# Preprocess CMIP6 data
Script for downloading and saving CMIP6 files, with ability to subset by time and space. CMIP6 data is lazily loaded directly from the cloud, using the Pangeo - Google Cloud Public Dataset Program collaboration (more info [here](https://medium.com/pangeo/cmip6-in-the-cloud-five-ways-96b177abe396)).

For each model, files are placed in a subdirectory of the `raw_data_dir` set in the `dwnld_config.py` file `[raw_data_dir]/[model_name]/`. If this subdirectory doesn't yet exist, it is created.

# Setup

## Packages

In [4]:
import xarray as xr
import pandas as pd
import numpy as np
import cftime
from tqdm.notebook import tqdm
import re
from operator import itemgetter # For list subsetting but this is idiotic
import intake
import gcsfs
import os
import warnings 

In [None]:
# Get config file 
import dwnld_config as cfg

In [5]:
# Set whether to regrid 360-day calendars to 365-day calendars
# (probably don't do this while saving files. Only do this in 
# processing code that doesn't affect the original file)
regrid_360 = False

## Variables

In [6]:
# Set CMIP6 data parameters: each of these dict keys 
# is a column in the dataframe that gives the link 
# of each of the relevant files. You'll hopefully not 
# need to go more specific than this. Files defined by
# each dict are processed separately. 
data_params_all =[{'experiment_id':'historical','table_id':'day','variable_id':'pr','member_id':'r1i1p1f1'},
               {'experiment_id':'ssp370','table_id':'day','variable_id':'pr','member_id':'r1i1p1f1'},
               {'experiment_id':'ssp585','table_id':'day','variable_id':'pr','member_id':'r1i1p1f1'},
               {'experiment_id':'historical','table_id':'day','variable_id':'tas','member_id':'r1i1p1f1'},
               {'experiment_id':'ssp370','table_id':'day','variable_id':'pr','member_id':'r1i1p1f1'},
               {'experiment_id':'ssp585','table_id':'day','variable_id':'tas','member_id':'r1i1p1f1'}] 



## Subsetting

In [None]:
# Set parameters for spatiotemporal subsetting
subset_params_all = [{'lat':[-38,40],'lon':[-20,54],
                  'time':{'historical':['1979-01-01','2014-12-31'],'ssp585':['2015-01-01','2100-12-31'],
                          'ssp370':['2015-01-01','2100-12-31']}, # make sure to specify the experiment id for each time range
                 'fn_suffix':'_Africa', # added to end of filename when saving
                 'lon_range':180, # 180 or 360 - do you want your output file to count lon -180:180 or 0:360?
                 'lon_origin':-180}] # set origin (first lon value) of pre-processed grid. 

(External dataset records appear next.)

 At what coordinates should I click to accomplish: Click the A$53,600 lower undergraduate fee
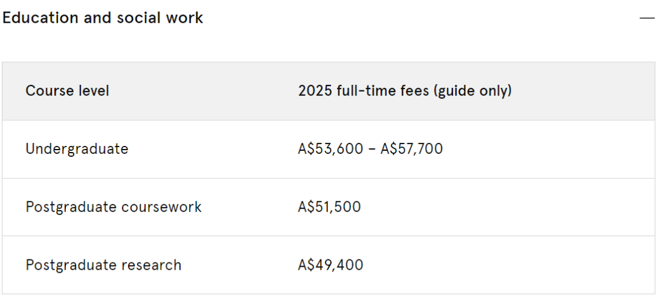pos(330,149)
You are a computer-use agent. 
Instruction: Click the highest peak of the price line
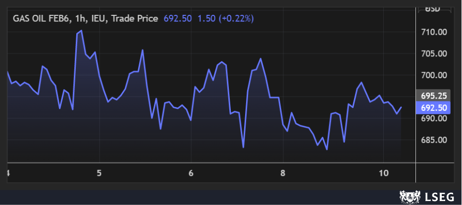click(81, 31)
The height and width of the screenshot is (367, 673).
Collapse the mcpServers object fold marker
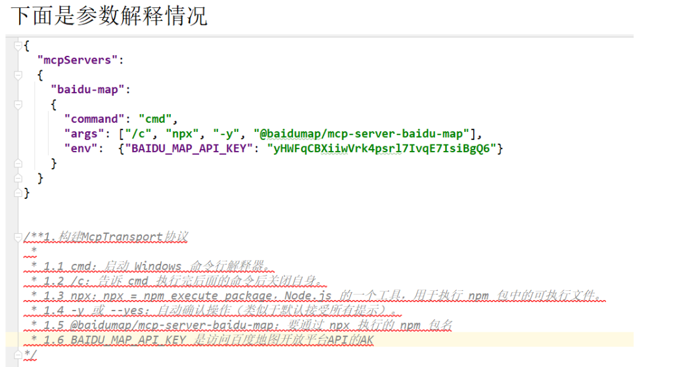pos(19,75)
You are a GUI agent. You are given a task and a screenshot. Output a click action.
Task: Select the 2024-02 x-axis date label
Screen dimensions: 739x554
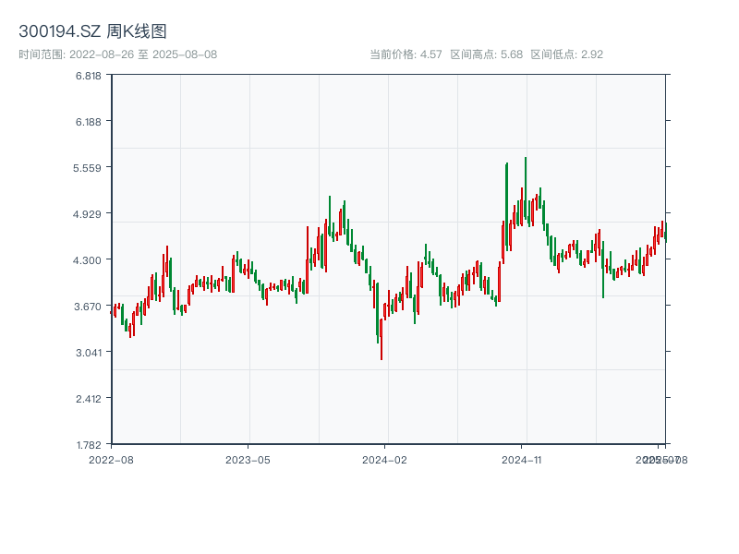(384, 459)
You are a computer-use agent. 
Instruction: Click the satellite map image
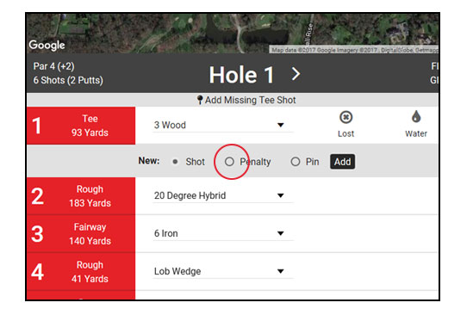click(x=233, y=34)
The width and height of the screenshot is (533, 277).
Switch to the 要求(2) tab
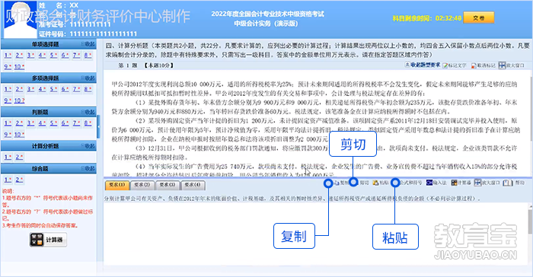tap(142, 185)
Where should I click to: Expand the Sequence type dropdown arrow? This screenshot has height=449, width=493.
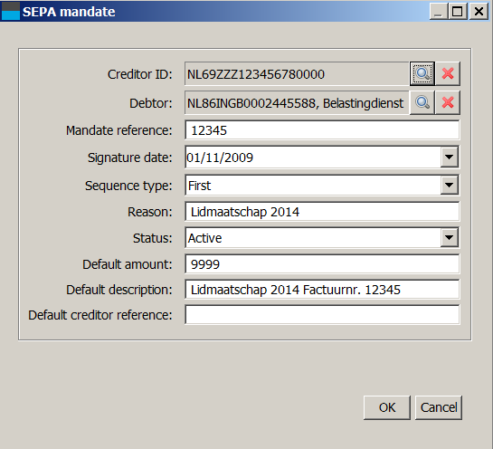pyautogui.click(x=449, y=185)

## `fix_lons` aux function

In [7]:
def fix_lons(ds,subset_params):
    """
    This function fixes a few issues that show up when dealing with 
    longitude values. 
    
    Input: an xarray dataset, with a longitude dimension called "lon"
    
    Changes: 
    - The dataset is re-indexed to -180:180 or 0:360 longitude format, 
      depending on the subset_params['lon_range'] parameter
    - the origin (the first longitude value) is changed to the closest 
      lon value to subset_params['lon_origin'], if using a 0:360 range. 
      In other words, the range becomes [lon_origin:360 0:lon_origin]. 
      This is to make sure the subsetting occurs in the 'right' direction, 
      with the longitude indices increasing consecutively (this is to ensure
      that subsetting to, say, [45, 275] doesn't subset to [275, 45] or vice-
      versa). Set lon_origin to a longitude value lower than your first subset 
      value.
    """
    
    if subset_params['lon_range']==180:
        # Switch to -180:180 longitude if necessary
        if any (ds.lon>180):
            ds = ds.assign_coords(lon=(((ds.lon + 180) % 360) - 180))
        # Change origin to half the world over, to allow for the 
        # longitude indexing to cross the prime meridian, but only
        # if the first lon isn't around -180 (using 5deg as an approx
        # biggest grid spacing). This is intended to move [0:180 -180:0]
        # to [-180:0:180].
        if ds.lon[0] > -175:
            ds = ds.roll(lon=(ds.sizes['lon'] // 2),roll_coords=True)
    elif subset_params['lon_range']==360:
        # Switch to 0:360 longitude if necessary
        ds = ds.assign_coords(lon = ds.lon % 360)
        # Change origin to the lon_origin
        ds = ds.roll(lon=-((ds.lon // subset_params['lon_origin'])==1).values.nonzero()[0][0],roll_coords=True)
    return ds

# Process

In [8]:
## Prepare the full query for all the datasets that will end up getting use in this 
# process - this is to create the master dataset, so to build up the 'model' and 
# 'experiment' dimension in the dataset with all the values that will end up used
source_calls = np.zeros(len(data_params_all[0].keys()))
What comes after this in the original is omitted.